# titanium backup issues after 2.3.6 and root



## ROUNDWIRE (Oct 6, 2011)

after updating to 2.3.6 and re-rooting titanium backup cannot acquire root. all other rooted apps do work and i also get the su granted permissions message. i am trying to back up apps as well as freeze the bloat. please advise....


----------



## jellybellys (Apr 3, 2012)

You need to install busybox.


----------



## ROUNDWIRE (Oct 6, 2011)

Sorry... forgot to include that I did install busy box

Sent from my Galaxy Nexus using Tapatalk


----------



## jellybellys (Apr 3, 2012)

Do other apps that require busybox work?


----------



## ROUNDWIRE (Oct 6, 2011)

jellybellys said:


> Do other apps that require busybox work?


this may be a stupid question but how can i determine if busybox is required? i checked in the apps and in the market but cannot find the requirements. the rooted apps i use are root explorer, titanium, rom manager.....


----------



## jellybellys (Apr 3, 2012)

Permissions denied requires busybox. Try that app maybe.


----------



## ROUNDWIRE (Oct 6, 2011)

jellybellys said:


> Permissions denied requires busybox. Try that app maybe.

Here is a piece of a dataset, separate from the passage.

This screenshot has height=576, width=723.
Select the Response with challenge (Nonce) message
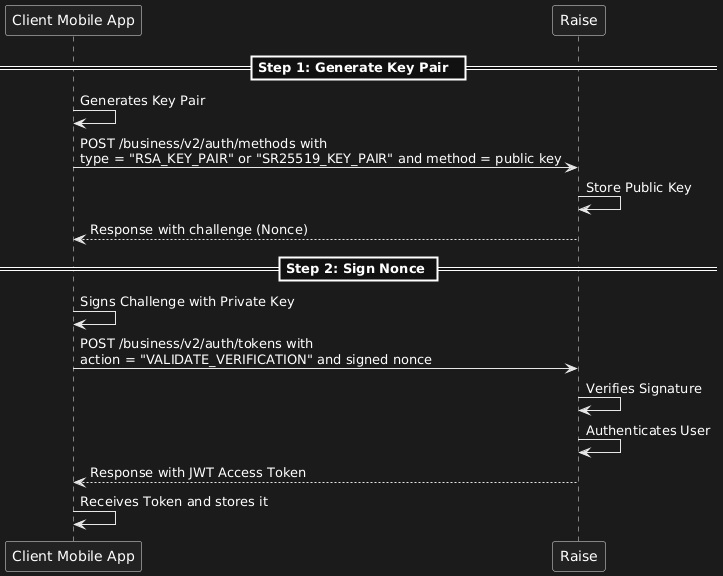coord(198,230)
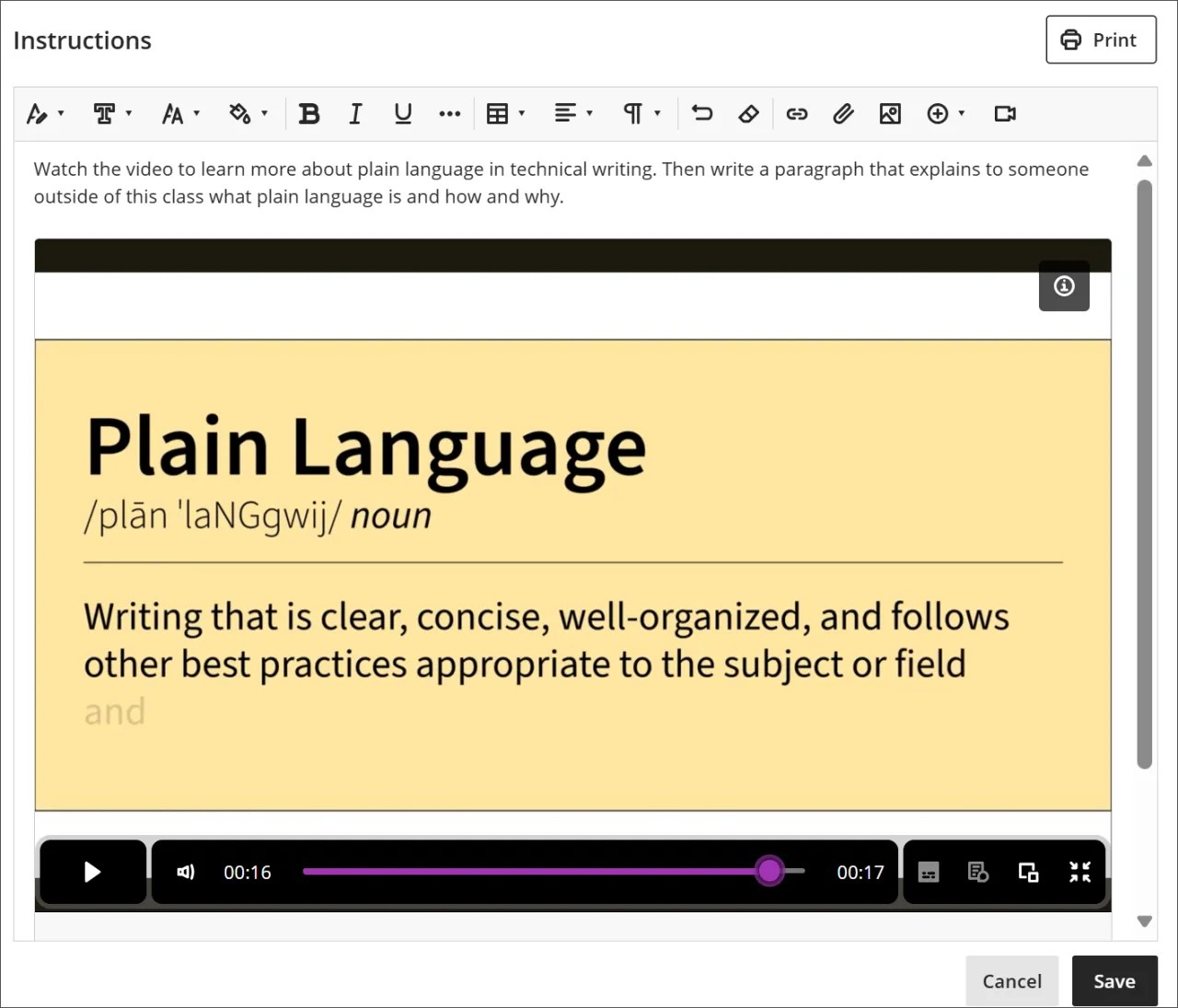
Task: Attach a file with the paperclip icon
Action: point(843,113)
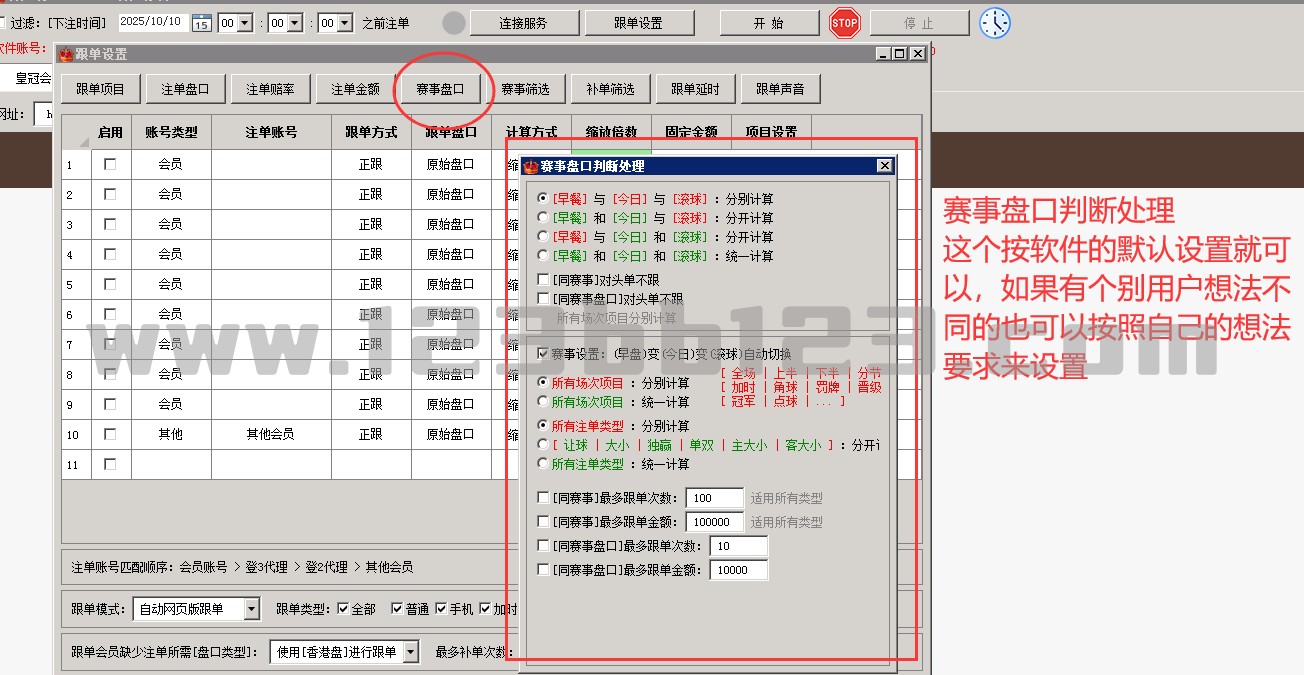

i ran fix permissions and tried again. titanium said "you are rooted but su......... but titanium backup can fix this" i allowed this and rebooted per titanium backup and all is well. thank you for your help and timely responses. much appreciated!


----------



## jellybellys (Apr 3, 2012)

johntag13 said:


> i ran fix permissions and tried again. titanium said "you are rooted but su......... but titanium backup can fix this" i allowed this and rebooted per titanium backup and all is well. thank you for your help and timely responses. much appreciated!


no problem man.


----------